Gabby Giffords (Former Congresswoman)
In January 2011, when the then Congresswoman Gabby Giffords was hosting her first 'Congress on Your Corner' event in Tuscan, Arizona, a gunman opened fire on the crowd and tried to assassinate her. This caused aphasia in Giffords and she was not able to articulate more than a few words in response to any question for many years. The left hemisphere of her brain was damaged which is responsible for language, while her right hemisphere was intact and was able to process tunes and songs.
As a result, she had difficulty speaking words but was able to sing songs she had learned before the shooting incident. Giffords worked hard to recover and was able to deliver a prepared speech at the 2016 Democratic National Convention's dramatic fashion show. After her retirement, she started an anti-gun-violence organization with the help of her astronaut husband Mark Kelly to promote sensible legislation for the address of gun violence.
Late Dick Clark (American Television and Radio Host)
The legendary host of 'American Bandstand', Dick Clarke suffered a stroke in December 2004. This stroke paralyzed his right side and caused aphasia. He lost his ability to deliver his signature sign-off. He returned to the New Year's celebration in 2005 after a year of developing aphasia and continued to co-host the celebrations until his death in 2012. Dick Clark showed the world that people can continue to function despite suffering a stroke. The Los Angeles Times newspaper noted in its obituary for Clark that he was fearless and refused to shrink back from life after suffering a stroke. He has been an inspiration for people and has shown how hard work can pay off.

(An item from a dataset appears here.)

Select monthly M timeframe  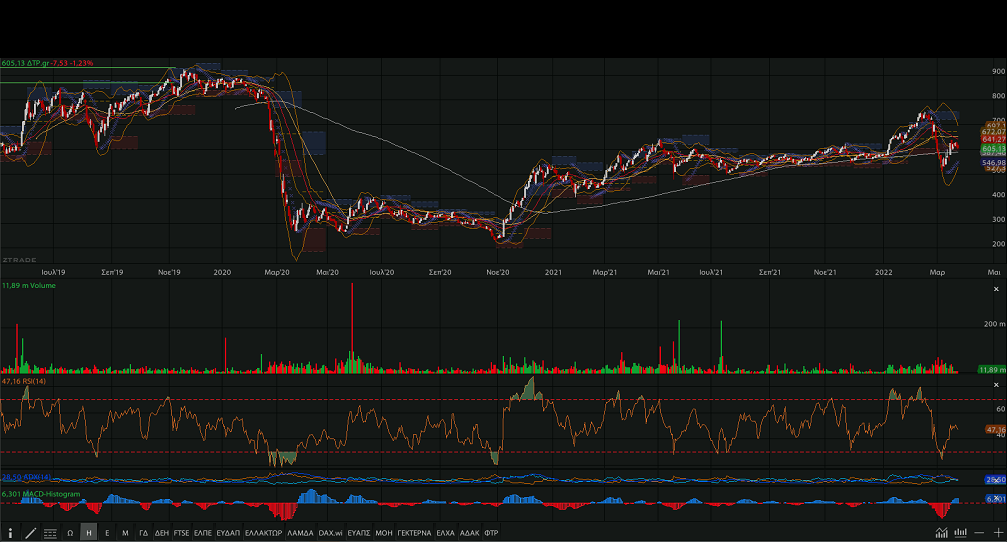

Some notable people have experienced a sudden loss in processing or expressing verbal and written communication due to a cognitive condition called aphasia. The most common cause for this condition was stroke or acute trauma. However, their experiences give us hope that if they can fight over this disorder, we can do it as well. Let us take inspiration from these celebrities who have dealt with aphasia and have recovered after consistent efforts.